- Born: Adjuntas, Puerto Rico
- Education: University of Puerto Rico at Mayagüez
- Occupations: Engineer, conservationist, political activist
- Known for: Preservation efforts of Bosque del Pueblo Recipient of the Goldman Environmental Prize
- Spouse: Tinti Deyá Díaz
- Children: Ariel Massol Deyá, Arturo Massol Deyá.

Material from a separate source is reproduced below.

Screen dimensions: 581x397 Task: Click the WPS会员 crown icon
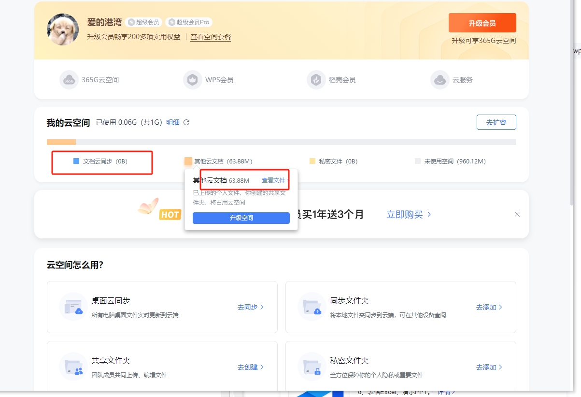click(193, 80)
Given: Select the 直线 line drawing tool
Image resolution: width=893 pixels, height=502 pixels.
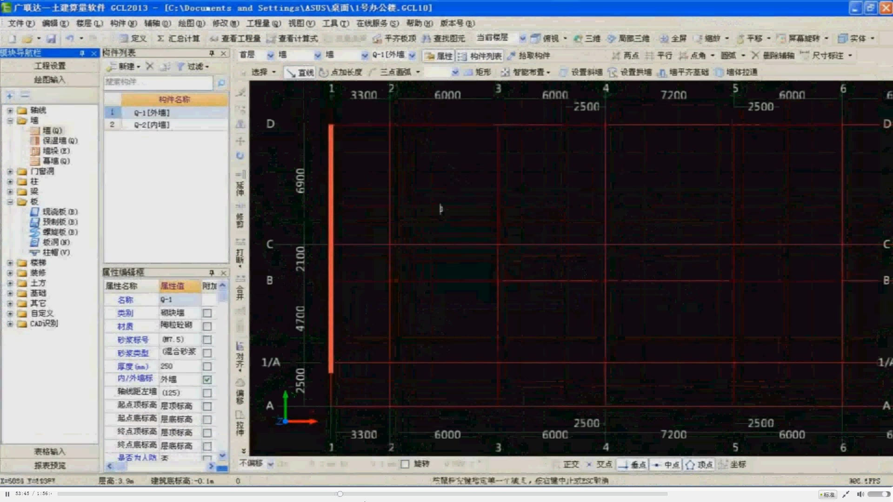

= Alexis Massol González =

Puerto Rican environmentalist

Alexis Massol González is a civil engineer and environmentalist from Puerto Rico. He graduated in civil engineering in University of Puerto Rico at Mayagüez in 1965 and was awarded the Goldman Environmental Prize in 2002 for his efforts on the protection of Puerto Rico's mountain forests due to threats from mining interests. In 1980 he and his wife Tinti Deyá Díaz established Casa Pueblo, a non-profit environmental watchdog community-based organization in Adjuntas. One of the organization's achievements was protecting the forest surrounding their town by establishing Bosque del Pueblo in 1996. It was the first community-managed forest in Puerto Rico. A book he authored, Casa Pueblo: A Puerto Rican Model of Self-Governance, published in 2022, "offers a chronological account of Casa Pueblo’s evolution from a small group of concerned citizens to an internationally recognized model for activism."